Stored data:
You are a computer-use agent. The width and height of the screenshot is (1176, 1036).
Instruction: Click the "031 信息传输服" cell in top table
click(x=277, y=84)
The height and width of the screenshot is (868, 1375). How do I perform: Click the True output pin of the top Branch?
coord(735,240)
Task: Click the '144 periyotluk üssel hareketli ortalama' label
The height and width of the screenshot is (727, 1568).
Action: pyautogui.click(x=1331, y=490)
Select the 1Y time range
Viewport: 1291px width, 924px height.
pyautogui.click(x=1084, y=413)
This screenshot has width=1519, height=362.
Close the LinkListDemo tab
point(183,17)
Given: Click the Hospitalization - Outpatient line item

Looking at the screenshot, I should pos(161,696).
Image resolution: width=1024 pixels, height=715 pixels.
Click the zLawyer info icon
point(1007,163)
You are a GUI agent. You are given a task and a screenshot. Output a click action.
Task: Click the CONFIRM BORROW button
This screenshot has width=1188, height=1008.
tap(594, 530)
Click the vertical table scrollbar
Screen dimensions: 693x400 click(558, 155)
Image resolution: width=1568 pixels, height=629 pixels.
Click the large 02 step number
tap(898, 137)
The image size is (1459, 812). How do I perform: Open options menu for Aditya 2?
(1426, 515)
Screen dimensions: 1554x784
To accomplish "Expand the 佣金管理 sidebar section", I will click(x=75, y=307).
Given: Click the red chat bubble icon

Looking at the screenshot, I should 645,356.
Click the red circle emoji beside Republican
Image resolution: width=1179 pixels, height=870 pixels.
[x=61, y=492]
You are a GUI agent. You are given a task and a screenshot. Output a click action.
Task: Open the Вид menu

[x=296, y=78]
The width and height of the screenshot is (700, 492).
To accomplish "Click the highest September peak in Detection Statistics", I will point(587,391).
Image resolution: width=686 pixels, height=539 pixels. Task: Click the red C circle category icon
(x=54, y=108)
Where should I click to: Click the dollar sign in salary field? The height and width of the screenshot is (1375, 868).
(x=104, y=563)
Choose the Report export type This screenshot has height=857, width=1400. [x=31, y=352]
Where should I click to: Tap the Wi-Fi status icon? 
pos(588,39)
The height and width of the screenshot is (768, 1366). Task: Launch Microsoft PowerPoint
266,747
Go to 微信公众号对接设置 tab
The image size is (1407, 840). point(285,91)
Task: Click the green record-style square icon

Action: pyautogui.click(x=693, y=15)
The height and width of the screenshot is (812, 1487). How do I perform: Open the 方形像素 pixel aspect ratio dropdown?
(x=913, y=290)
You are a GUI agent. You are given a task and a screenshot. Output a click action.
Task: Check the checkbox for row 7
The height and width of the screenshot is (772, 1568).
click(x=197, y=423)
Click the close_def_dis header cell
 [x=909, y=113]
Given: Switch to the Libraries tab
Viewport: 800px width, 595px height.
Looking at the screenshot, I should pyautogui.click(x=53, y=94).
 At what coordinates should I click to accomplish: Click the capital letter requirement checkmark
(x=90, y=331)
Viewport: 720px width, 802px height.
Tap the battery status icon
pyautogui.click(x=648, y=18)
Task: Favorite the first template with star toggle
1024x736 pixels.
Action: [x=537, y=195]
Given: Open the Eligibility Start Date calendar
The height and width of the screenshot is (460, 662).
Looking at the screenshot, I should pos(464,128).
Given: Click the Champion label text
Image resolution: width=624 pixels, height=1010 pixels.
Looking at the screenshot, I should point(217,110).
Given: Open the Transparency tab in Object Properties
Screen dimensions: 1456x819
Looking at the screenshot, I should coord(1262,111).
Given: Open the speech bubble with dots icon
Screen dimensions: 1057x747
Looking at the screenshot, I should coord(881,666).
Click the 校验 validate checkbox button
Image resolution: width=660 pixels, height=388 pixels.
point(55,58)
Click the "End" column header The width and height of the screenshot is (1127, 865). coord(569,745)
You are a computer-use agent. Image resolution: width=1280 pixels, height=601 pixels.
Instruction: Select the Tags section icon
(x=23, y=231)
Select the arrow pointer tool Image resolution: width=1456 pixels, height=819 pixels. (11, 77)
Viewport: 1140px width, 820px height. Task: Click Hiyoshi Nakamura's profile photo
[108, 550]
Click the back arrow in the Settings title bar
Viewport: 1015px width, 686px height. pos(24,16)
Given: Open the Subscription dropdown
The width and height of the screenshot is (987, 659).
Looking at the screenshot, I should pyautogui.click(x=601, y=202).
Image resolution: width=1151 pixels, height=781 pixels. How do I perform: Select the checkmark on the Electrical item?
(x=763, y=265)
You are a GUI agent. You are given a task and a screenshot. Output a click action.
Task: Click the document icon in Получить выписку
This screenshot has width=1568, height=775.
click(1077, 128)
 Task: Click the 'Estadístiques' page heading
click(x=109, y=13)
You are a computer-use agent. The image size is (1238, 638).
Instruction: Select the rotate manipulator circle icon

TASK REQUIREMENTS: Could you lay out every line of the listing above as a JSON list of strings, one string per line, with blank lines left out?

SOLVED PROBLEM:
[
  "You are a computer-use agent. The width and height of the screenshot is (1176, 1036).",
  "Instruction: Click the \"031 信息传输服\" cell in top table",
  "click(x=277, y=84)",
  "The height and width of the screenshot is (868, 1375). How do I perform: Click the True output pin of the top Branch?",
  "coord(735,240)",
  "Task: Click the '144 periyotluk üssel hareketli ortalama' label",
  "The height and width of the screenshot is (727, 1568).",
  "Action: pyautogui.click(x=1331, y=490)",
  "Select the 1Y time range",
  "Viewport: 1291px width, 924px height.",
  "pyautogui.click(x=1084, y=413)",
  "This screenshot has width=1519, height=362.",
  "Close the LinkListDemo tab",
  "point(183,17)",
  "Given: Click the Hospitalization - Outpatient line item",
  "Looking at the screenshot, I should pos(161,696).",
  "Image resolution: width=1024 pixels, height=715 pixels.",
  "Click the zLawyer info icon",
  "point(1007,163)",
  "You are a GUI agent. You are given a task and a screenshot. Output a click action.",
  "Task: Click the CONFIRM BORROW button",
  "This screenshot has width=1188, height=1008.",
  "tap(594, 530)",
  "Click the vertical table scrollbar",
  "Screen dimensions: 693x400 click(558, 155)",
  "Image resolution: width=1568 pixels, height=629 pixels.",
  "Click the large 02 step number",
  "tap(898, 137)",
  "The image size is (1459, 812). How do I perform: Open options menu for Aditya 2?",
  "(1426, 515)",
  "Screen dimensions: 1554x784",
  "To accomplish \"Expand the 佣金管理 sidebar section\", I will click(x=75, y=307).",
  "Given: Click the red chat bubble icon",
  "Looking at the screenshot, I should 645,356.",
  "Click the red circle emoji beside Republican",
  "Image resolution: width=1179 pixels, height=870 pixels.",
  "[x=61, y=492]",
  "You are a GUI agent. You are given a task and a screenshot. Output a click action.",
  "Task: Open the Вид menu",
  "[x=296, y=78]",
  "The width and height of the screenshot is (700, 492).",
  "To accomplish \"Click the highest September peak in Detection Statistics\", I will point(587,391).",
  "Image resolution: width=686 pixels, height=539 pixels. Task: Click the red C circle category icon",
  "(x=54, y=108)",
  "Where should I click to: Click the dollar sign in salary field? The height and width of the screenshot is (1375, 868).",
  "(x=104, y=563)",
  "Choose the Report export type This screenshot has height=857, width=1400. [x=31, y=352]",
  "Where should I click to: Tap the Wi-Fi status icon? ",
  "pos(588,39)",
  "The height and width of the screenshot is (768, 1366). Task: Launch Microsoft PowerPoint",
  "266,747",
  "Go to 微信公众号对接设置 tab",
  "The image size is (1407, 840). point(285,91)",
  "Task: Click the green record-style square icon",
  "Action: pyautogui.click(x=693, y=15)",
  "The height and width of the screenshot is (812, 1487). How do I perform: Open the 方形像素 pixel aspect ratio dropdown?",
  "(x=913, y=290)",
  "You are a GUI agent. You are given a task and a screenshot. Output a click action.",
  "Task: Check the checkbox for row 7",
  "The height and width of the screenshot is (772, 1568).",
  "click(x=197, y=423)",
  "Click the close_def_dis header cell",
  " [x=909, y=113]",
  "Given: Switch to the Libraries tab",
  "Viewport: 800px width, 595px height.",
  "Looking at the screenshot, I should pyautogui.click(x=53, y=94).",
  " At what coordinates should I click to accomplish: Click the capital letter requirement checkmark",
  "(x=90, y=331)",
  "Viewport: 720px width, 802px height.",
  "Tap the battery status icon",
  "pyautogui.click(x=648, y=18)",
  "Task: Favorite the first template with star toggle",
  "1024x736 pixels.",
  "Action: [x=537, y=195]",
  "Given: Open the Eligibility Start Date calendar",
  "The height and width of the screenshot is (460, 662).",
  "Looking at the screenshot, I should pos(464,128).",
  "Given: Click the Champion label text",
  "Image resolution: width=624 pixels, height=1010 pixels.",
  "Looking at the screenshot, I should point(217,110).",
  "Given: Open the Transparency tab in Object Properties",
  "Screen dimensions: 1456x819",
  "Looking at the screenshot, I should coord(1262,111).",
  "Given: Open the speech bubble with dots icon",
  "Screen dimensions: 1057x747",
  "Looking at the screenshot, I should coord(881,666).",
  "Click the 校验 validate checkbox button",
  "Image resolution: width=660 pixels, height=388 pixels.",
  "point(55,58)",
  "Click the \"End\" column header The width and height of the screenshot is (1127, 865). coord(569,745)",
  "You are a computer-use agent. Image resolution: width=1280 pixels, height=601 pixels.",
  "Instruction: Select the Tags section icon",
  "(x=23, y=231)",
  "Select the arrow pointer tool Image resolution: width=1456 pixels, height=819 pixels. (11, 77)",
  "Viewport: 1140px width, 820px height. Task: Click Hiyoshi Nakamura's profile photo",
  "[108, 550]",
  "Click the back arrow in the Settings title bar",
  "Viewport: 1015px width, 686px height. pos(24,16)",
  "Given: Open the Subscription dropdown",
  "The width and height of the screenshot is (987, 659).",
  "Looking at the screenshot, I should pyautogui.click(x=601, y=202).",
  "Image resolution: width=1151 pixels, height=781 pixels. How do I perform: Select the checkmark on the Electrical item?",
  "(x=763, y=265)",
  "You are a GUI agent. You are given a task and a screenshot. Output a click action.",
  "Task: Click the document icon in Получить выписку",
  "This screenshot has width=1568, height=775.",
  "click(1077, 128)",
  " Task: Click the 'Estadístiques' page heading",
  "click(x=109, y=13)",
  "You are a computer-use agent. The image size is (1238, 638).",
  "Instruction: Select the rotate manipulator circle icon"
]